Ni el caso de Québec ni otros intentos secesionistas recientes en Occidente son verdaderos precedentes del caso catalán porque en todos ellos hay singularidades muy definitorias, pero es evidente que en nuestro ámbito político la independencia de un territorio, que habría de suponer la ruptura de un Estado, sólo se podría producir al final de un largo y pertinaz camino, en el que los postulantes de la ruptura se cargaran de razón y consiguieran acreditar un seguimiento muy masivo de sus tesis. En este supuesto, el principio democrático, aplicado de forma absolutamente pacífica, obligaría a reconocer la secesión de forma negociada y paccionada, y así lo considera el célebre dictamen del Tribunal Supremo de Québec de 1998, plasmado luego en la ley de la Claridad.
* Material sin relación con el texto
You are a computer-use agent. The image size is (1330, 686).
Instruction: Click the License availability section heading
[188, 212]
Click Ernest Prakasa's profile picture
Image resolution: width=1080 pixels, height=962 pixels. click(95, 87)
Así las cosas, la amenaza del mundo nacionalista de que de no tomar iniciativas las instituciones centrales el Parlamento catalán podría lanzar una proclamación unilateral de independencia no tiene recorrido. Por más que el aviso haya sido lanzado por el ambiguo portavoz de CiU en el Congreso, Duran Lleida, postulante de una ´tercera vía´ pero en absoluto dispuesto a quedar como un esquirol en este festival independentista que ha organizado Artur Mas, en colaboración con la familia Pujol, airada por la osadía de los fiscales españoles que están sacando a la luz las vergüenzas financieras de algunos de sus hijos.
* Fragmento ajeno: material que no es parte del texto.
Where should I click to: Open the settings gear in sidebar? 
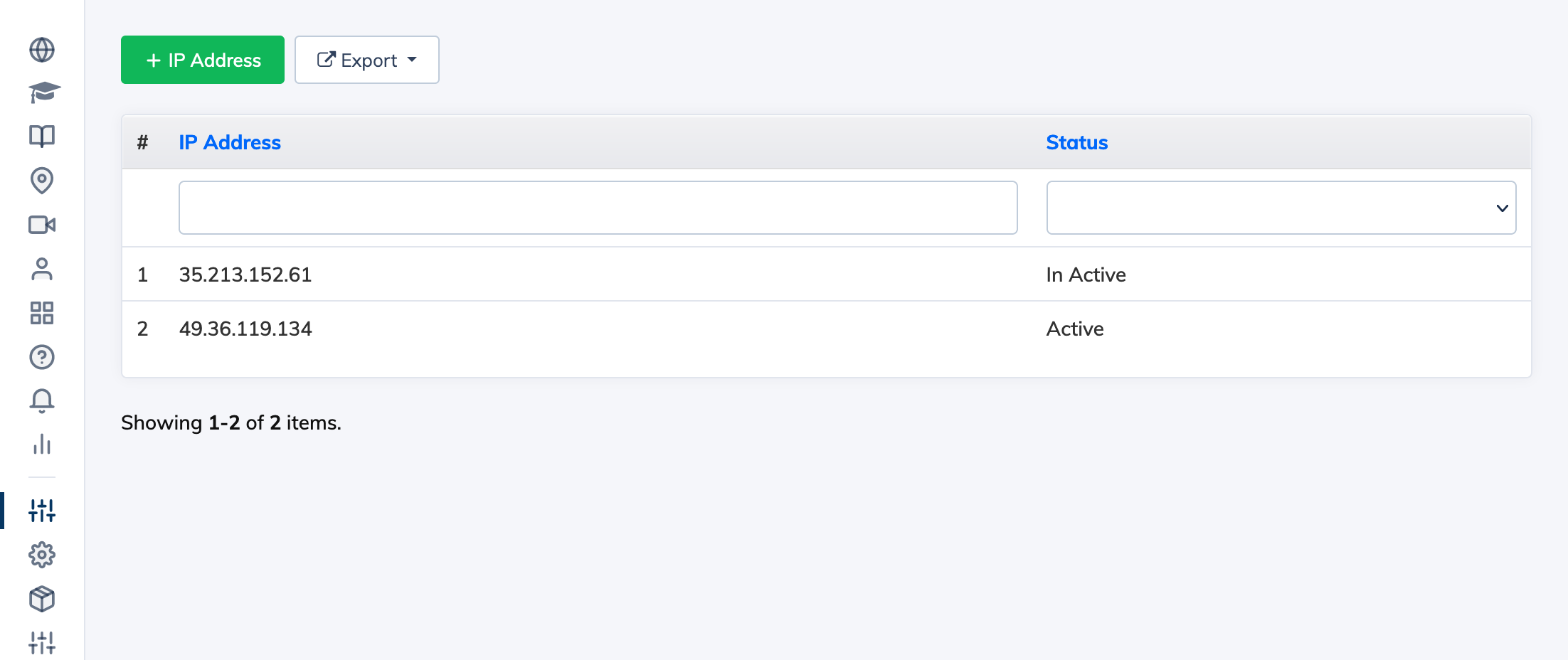(x=42, y=555)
Ninguna constitución democrática moderna contiene el derecho de secesión, obviamente. Y conviene recordar que la actual no fue impuesta a Cataluña sino al contrario: recibió la adhesión de los principales partidos catalanes, incluidos los nacionalistas -salvo ERC, que votó en contra en el referéndum-, y un catalán ilustre, Miquel Roca, tuvo una intervención decisiva en la ponencia constitucional. No puede, pues, pedirse que deje de regir la Carta Magna en Cataluña para que el independentismo pueda imponer sus tesis y convocar un referéndum de autodeterminación. Y el margen de interpretación de que habló Duran en el Congreso el pasado miércoles al lanzar la amenaza es el que es, y no ilimitado.

En estas circunstancias, deberían reflexionar los nacionalistas que dirigen la Generalitat y quienes les apoyan sobre un antecedente bien expresivo, el "plan Ibarretxe", la "propuesta de Estatuto Político de la Comunidad de Euskadi" aprobado por el Parlamento vasco a finales de 2004 y remitido al Parlamento español en enero de 2005 para su debate y votación. La propuesta fue tramitada como una reforma del Estatuto de Autonomía vigente y resultó rechazada el 1 de febrero por 313 votos en contra y 29 a favor.

Paralelamente, una declaración unilateral de independencia recibiría el tratamiento jurídico adecuado por parte de las instituciones del Estado. En concreto, es evidente que, requerido el Tribunal Constitucional por el Gobierno, suspendería automáticamente la resolución, que finalmente sería declarada ilegal. Y quedaría cerrado el proceso. En otras palabras, si se decide poner fin al debate político para orillar conscientemente la legalidad, el Estado de Derecho tendrá que actuar para restablecerla de forma prácticamente automática. El plan Ibarretxe, desprestigiado, se fue por el sumidero de la historia, y eso mismo podría ocurrirle en Cataluña a una pulsión soberanista desenfrenada que pretendiera ignorar las reglas de juego de la democracia.

Por descontado, en esta reflexión se excluye siquiera como hipótesis que el nacionalismo ahora independentista optase por cualquier forma de ruptura que diera lugar a hechos consumados. Ni España ni Europa ni la propia sociedad catalana aceptaría tal disparate.